We want to push your commit up to a server. There’s a number of places we can put this, and they are free. Generally I use Github for my public stuff, and Bitbucket for my private stuff (both of which are free for their public and private use, respectively). There’s also Gitlab, which you can self host and there’s an online version, but I’m less familiar with its monetary aspects.
8.0.1. github
Go to Github and setup an account there. Follow their instructions for setting up an SSH key. This will take some time and that’s okay.
Once it’s done, you can create a new repository by going to their new repository page. Name the project “cat-hatred” (avoid spaces and caps!). You can leave the rest blank or default, and just click the create repository button. If you decided to go with something that’s not Github, that’s okay and the steps will likely be similar.
Once you did that successfully, you’ll be on a page that shows you what the
repository git URL is. For me, it’s
git@github.com:LoganBarnett/cat-hatred.git
. Yours will be similar but
using your username instead of mine.

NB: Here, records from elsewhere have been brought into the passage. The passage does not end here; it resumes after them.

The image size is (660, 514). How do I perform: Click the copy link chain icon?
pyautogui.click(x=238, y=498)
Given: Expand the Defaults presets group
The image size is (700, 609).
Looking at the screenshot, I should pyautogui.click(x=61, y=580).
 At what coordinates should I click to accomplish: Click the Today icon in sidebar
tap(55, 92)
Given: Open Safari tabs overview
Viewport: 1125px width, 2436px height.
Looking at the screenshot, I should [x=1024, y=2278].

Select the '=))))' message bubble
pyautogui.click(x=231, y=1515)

Make sure you use yours and not mine!
Okay?
Okay.
Copy that URL and go back to your terminal. You can add the repository to “origin”, which is kind of a default “remote” (we’ll dive into that more later).
$ git remote add origin git@github.com:LoganBarnett/cat-hatred.git
That’s what my command looks like - don’t forget that yours should be using your username so it will be different than mine!
Once that’s done, we can do our first push with this command:
$ git push Counting objects: 7, done. Delta compression using up to 4 threads. Compressing objects: 100% (6/6), done. Writing objects: 100% (7/7), 4.26 KiB | 2.13 MiB/s, done. Total 7 (delta 0), reused 0 (delta 0) To github.com:LoganBarnett/cat-hatred.git * [new branch] master -> master
Assuming everything went without a hitch, you’ll see some output like that. It will take a couple of seconds typically, as now you’re reaching over a network. Congrats! You can even browse to your repo’s page on Github and see the source code there. Mine is here: https://github.com/LoganBarnett/cat-hatred
9. more, but…
There’s a lot more to git
than what I’ve shown you thus far, but now you
can continue to do work, commit files that you change or add, and push them to
your repository’s online copy. In the future I will share code with you using
git
. For a solo endeavor, the skillset you have now will suffice. Now we can
get back to making awesome software!